▶ [Page excerpt]
In Scotland, this week’s cover illustration came from Jo Adamson. After losing her eyesight in a car crash a decade ago, Jo turned to The Big Issue, becoming one of Glasgow’s most familiar faces. She has no sight out of her left eye, and describes her right eye as a “constant misty blur”. She stopped selling the magazine when she moved into her own flat four years ago and is now a full-time artist. Today her bedroom doubles as her studio.
“I still struggle to see but I use bright-coloured wax, which reflects in the light, and get very close to the paper. I was tempted to do them looking silly but I thought, no, let’s keep it sensible because it’s a royal wedding. It’s a risky thing being married. Hopefully they’ll be happy.
“I’ve got page boys and flower girls, but because I was putting so many people in it was hard. I was thinking of putting Prince Charles with big ears and but it was too wee to be able to do that. I’ve not actually done Charles and Camilla, I feel they’ll end up looking like horses, do you know what I mean? It’s hard to portray them nicely. I was just trying to keep Harry ginger-haired, cheeky but romantic. And Meghan is used to stardom and I think that helps, because who would take on that life?”

▶ [Raw data]
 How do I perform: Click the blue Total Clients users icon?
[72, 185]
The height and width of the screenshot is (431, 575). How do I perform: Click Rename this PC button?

▶ [Task set]
#1 In the excerpt about Jo Adamson, turn the paragraph that begins "In Scotland, this week's cover illustration" into a short bulleted list that keeps its main facts.
#2 Add the next few sentences to the excerpt about Jo Adamson, picking up right after its final sentence.

▶ [Answers]
#1
- Jo Adamson drew this week's cover illustration in Scotland.
- She lost her eyesight in a car crash ten years ago.
- She then sold The Big Issue and became one of Glasgow's most familiar faces.
- She has no sight in her left eye, and her right eye is a "constant misty blur."
- She stopped selling the magazine when she moved into her own flat four years ago and is now a full-time artist.
- Her bedroom also serves as her studio.

#2
Two decades ago Geraldine Crimmins suffered a breakdown that led to her losing her house, two businesses and become addicted to drugs. She turned her life around after enrolling on an art course and is currently artist in residence at Old Diorama Arts Centre, London.
“I’m not a royalist myself but some people love the royal family, it doesn’t matter if they’re homeless or not. I used to live on the streets around Victoria, there’s an awful lot of soldiers sleeping rough and they’re very pro-royal.
“They’re a modern couple. I think they’re well matched. From a woman’s point of view, she’s given up a lot to marry him – her freedom. The press is already trying to torture her with her family but I don’t think they’ll be pushed around. They will run their own lives and be respectful. They’ll make a good team. I think they’ll be good for PTSD and homelessness.”
John Sheehy was born in Ireland in 1949 and emigrated to London in the 1950s. He has experienced periods of homelessness and suffered mental health problems. His artistic output spans painting, sculpture, printmaking, photography and poetry.
“I painted these portraits of Prince Harry and Meghan Markle from the heart. I feel warmth and kindness coming from both of them. I admire the royal family. I remember Prince Charles coming to visit us at Crisis Skylight about 16 years ago and I have been told they buy The Big Issue regularly. I’m looking forward to the big day. I want to wish them tons of good luck wishes and a long life.”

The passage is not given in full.